What the task asks:
Please restate exactly the lines of the data below, beginning with the line containing "Política de cookies (58, 2219)" and ending with the last line.

Supplied information START

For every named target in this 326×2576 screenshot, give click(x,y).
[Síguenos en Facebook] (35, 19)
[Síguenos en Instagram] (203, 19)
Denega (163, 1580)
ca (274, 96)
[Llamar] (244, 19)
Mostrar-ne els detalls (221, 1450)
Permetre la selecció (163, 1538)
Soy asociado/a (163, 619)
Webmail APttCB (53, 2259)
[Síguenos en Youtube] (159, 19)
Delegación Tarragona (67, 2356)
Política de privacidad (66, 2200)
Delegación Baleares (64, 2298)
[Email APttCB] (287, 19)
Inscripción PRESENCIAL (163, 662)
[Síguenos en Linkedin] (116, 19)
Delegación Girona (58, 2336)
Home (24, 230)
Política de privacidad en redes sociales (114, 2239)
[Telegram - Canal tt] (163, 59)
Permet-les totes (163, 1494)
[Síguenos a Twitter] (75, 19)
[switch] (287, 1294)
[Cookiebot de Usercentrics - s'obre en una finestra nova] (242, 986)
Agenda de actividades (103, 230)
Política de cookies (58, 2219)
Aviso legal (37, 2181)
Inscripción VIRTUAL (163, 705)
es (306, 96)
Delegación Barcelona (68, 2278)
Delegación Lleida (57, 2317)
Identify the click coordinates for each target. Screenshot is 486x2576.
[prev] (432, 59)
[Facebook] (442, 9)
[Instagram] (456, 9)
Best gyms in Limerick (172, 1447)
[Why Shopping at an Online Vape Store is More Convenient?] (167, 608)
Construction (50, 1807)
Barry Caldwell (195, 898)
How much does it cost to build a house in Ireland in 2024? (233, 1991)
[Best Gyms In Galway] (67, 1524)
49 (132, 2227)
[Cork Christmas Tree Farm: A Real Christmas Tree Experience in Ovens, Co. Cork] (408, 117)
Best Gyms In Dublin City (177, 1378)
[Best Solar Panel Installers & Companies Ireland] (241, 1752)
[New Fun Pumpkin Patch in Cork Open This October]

Supplied information END

Response to the task:
Política de cookies (58, 2219)
Aviso legal (37, 2181)
Inscripción VIRTUAL (163, 705)
es (306, 96)
Delegación Barcelona (68, 2278)
Delegación Lleida (57, 2317)
Identify the click coordinates for each target. Screenshot is 486x2576.
[prev] (432, 59)
[Facebook] (442, 9)
[Instagram] (456, 9)
Best gyms in Limerick (172, 1447)
[Why Shopping at an Online Vape Store is More Convenient?] (167, 608)
Construction (50, 1807)
Barry Caldwell (195, 898)
How much does it cost to build a house in Ireland in 2024? (233, 1991)
[Best Gyms In Galway] (67, 1524)
49 (132, 2227)
[Cork Christmas Tree Farm: A Real Christmas Tree Experience in Ovens, Co. Cork] (408, 117)
Best Gyms In Dublin City (177, 1378)
[Best Solar Panel Installers & Companies Ireland] (241, 1752)
[New Fun Pumpkin Patch in Cork Open This October]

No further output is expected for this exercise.